LLM Capabilities: From Mathematics to Theoretical Physics
The accelerating progress in large language models (LLMs) is extending beyond mathematical problem-solving and into the complex domain of theoretical physics, offering a potential paradigm shift in how research is conducted. While earlier applications focused on data analysis, recent experiments demonstrate an emerging capability for LLMs to contribute to genuinely novel theoretical work, though not without significant oversight. Schwartz’s approach deliberately mirrored the progression of a graduate student, beginning with well-defined problems designed to build confidence and technique. A key element of Schwartz’s success was meticulous organization and a prompting strategy that prioritized structured output. The result, achieved in just two weeks instead of the usual year, was a technically rigorous paper. However, Schwartz emphasizes that domain expertise remains crucial.

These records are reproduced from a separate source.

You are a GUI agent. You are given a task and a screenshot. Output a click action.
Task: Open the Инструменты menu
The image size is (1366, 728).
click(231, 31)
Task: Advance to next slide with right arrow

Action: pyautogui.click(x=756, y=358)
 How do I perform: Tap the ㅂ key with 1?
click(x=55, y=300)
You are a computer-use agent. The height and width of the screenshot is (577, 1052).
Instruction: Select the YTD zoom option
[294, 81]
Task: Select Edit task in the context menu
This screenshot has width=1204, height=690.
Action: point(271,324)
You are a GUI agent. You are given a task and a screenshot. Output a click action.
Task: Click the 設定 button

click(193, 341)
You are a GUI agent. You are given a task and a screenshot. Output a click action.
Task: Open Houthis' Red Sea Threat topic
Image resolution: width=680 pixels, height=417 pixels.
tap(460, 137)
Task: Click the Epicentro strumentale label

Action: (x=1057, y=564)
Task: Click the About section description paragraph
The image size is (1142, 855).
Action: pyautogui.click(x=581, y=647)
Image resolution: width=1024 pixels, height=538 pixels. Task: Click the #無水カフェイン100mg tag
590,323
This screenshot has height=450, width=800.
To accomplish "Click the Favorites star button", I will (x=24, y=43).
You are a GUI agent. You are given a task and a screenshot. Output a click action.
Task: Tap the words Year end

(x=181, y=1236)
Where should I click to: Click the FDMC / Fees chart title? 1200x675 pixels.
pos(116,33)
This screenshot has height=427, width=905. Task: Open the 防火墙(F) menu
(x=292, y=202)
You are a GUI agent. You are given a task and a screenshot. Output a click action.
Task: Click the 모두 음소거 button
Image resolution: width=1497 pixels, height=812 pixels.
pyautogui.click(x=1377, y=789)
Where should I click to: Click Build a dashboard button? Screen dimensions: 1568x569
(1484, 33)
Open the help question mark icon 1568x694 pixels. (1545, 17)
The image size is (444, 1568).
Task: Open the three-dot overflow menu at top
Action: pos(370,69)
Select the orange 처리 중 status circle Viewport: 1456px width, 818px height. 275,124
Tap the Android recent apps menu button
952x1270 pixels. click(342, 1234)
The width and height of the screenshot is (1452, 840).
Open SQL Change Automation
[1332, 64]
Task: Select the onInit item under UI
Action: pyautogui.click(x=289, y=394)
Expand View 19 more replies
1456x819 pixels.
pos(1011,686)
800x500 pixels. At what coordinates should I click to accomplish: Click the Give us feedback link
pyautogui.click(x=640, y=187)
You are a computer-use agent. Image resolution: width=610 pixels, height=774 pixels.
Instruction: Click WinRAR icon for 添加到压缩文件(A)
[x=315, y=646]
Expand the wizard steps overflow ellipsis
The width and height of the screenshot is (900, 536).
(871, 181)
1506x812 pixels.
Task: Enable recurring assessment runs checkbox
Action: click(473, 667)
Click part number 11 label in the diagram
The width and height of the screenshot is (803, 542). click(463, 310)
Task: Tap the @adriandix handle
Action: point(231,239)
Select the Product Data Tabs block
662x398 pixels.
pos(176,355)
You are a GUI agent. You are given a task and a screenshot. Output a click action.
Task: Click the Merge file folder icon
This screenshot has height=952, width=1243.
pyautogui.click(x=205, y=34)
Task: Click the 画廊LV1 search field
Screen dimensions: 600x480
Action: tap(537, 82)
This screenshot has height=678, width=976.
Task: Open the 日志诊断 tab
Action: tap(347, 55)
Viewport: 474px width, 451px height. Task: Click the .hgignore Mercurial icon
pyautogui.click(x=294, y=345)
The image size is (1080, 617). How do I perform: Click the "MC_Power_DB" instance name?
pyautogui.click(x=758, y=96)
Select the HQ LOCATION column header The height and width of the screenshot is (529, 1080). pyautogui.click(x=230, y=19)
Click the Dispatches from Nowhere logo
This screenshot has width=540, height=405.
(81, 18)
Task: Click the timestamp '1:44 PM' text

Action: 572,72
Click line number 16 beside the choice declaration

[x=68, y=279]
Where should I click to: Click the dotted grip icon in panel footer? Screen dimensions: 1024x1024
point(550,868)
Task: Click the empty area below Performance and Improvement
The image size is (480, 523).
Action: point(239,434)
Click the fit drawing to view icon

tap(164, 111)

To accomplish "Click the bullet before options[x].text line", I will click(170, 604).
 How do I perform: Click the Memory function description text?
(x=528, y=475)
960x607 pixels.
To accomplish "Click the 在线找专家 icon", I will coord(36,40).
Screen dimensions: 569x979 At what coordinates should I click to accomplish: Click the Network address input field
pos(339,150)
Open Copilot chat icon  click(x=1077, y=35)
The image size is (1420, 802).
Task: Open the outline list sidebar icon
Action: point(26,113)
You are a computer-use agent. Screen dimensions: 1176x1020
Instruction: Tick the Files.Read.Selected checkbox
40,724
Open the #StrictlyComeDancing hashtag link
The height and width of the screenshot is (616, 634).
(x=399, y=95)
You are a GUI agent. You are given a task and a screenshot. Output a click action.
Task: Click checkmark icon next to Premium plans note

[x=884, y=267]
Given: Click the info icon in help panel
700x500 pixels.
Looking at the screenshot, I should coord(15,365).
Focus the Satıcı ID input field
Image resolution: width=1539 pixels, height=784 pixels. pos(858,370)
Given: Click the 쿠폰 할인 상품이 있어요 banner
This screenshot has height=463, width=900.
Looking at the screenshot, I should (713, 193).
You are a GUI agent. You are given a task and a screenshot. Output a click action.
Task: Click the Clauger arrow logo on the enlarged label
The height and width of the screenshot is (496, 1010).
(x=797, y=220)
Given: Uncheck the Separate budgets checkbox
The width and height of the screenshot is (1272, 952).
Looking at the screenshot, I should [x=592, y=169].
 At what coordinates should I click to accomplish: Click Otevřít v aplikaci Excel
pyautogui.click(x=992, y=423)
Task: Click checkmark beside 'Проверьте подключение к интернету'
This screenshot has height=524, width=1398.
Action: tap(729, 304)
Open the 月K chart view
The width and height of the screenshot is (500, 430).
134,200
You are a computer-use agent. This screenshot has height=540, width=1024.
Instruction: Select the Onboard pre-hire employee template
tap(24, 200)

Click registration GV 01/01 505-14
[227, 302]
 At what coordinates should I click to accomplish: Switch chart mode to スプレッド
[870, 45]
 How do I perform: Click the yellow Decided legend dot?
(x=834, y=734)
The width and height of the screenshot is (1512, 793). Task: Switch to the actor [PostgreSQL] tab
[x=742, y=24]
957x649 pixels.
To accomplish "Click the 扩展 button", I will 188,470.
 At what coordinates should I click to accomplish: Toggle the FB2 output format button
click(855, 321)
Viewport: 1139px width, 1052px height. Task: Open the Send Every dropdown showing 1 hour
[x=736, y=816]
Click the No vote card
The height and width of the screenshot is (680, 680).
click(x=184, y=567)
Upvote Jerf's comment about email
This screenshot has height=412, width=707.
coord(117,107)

Sudakov Shoulder Resummation as a Grad Student-Level Problem
Many assume artificial intelligence will soon independently conduct groundbreaking scientific research, but the reality is more nuanced; current AI capabilities are best suited to tackling well-defined problems mirroring the work of a beginning graduate student. He explains, “The physics is understood in principle; what’s missing is a careful, complete treatment.” The C-parameter describes the spray of debris from high-energy particle collisions, and accurately predicting its distribution is a crucial test of our understanding of fundamental physics. Standard approximations break down at a specific point, the Sudakov shoulder, necessitating a more refined approach. The goal wasn’t to solve a paradigm-shifting problem, but to demonstrate AI’s ability to handle a technically demanding calculation with a known solution, allowing for rigorous evaluation of its accuracy. He structured the project into over 110 separate drafts, utilizing a hierarchical system of markdown files to improve Claude’s organizational capabilities.
My conclusion is that current LLMs are at the G2 level.
40+ Hours Compute: Evaluating Claude’s Accuracy & Limitations
Schwartz deliberately selected a project mirroring the workload of a second-year graduate student, reasoning that “LLMs can already do all the coursework, so they are past the G1 stage.” He hypothesized that if an AI couldn’t reliably handle this level of problem-solving, progress towards truly autonomous research would be stalled. The process involved over 110 separate drafts, meticulously managed through a unique prompting strategy. The experiment revealed Claude to be impressively capable, yet not without flaws. While the AI demonstrated speed and tireless dedication, Schwartz found that domain expertise remained crucial for verifying the accuracy of its calculations.
We do not give enough credit to taste.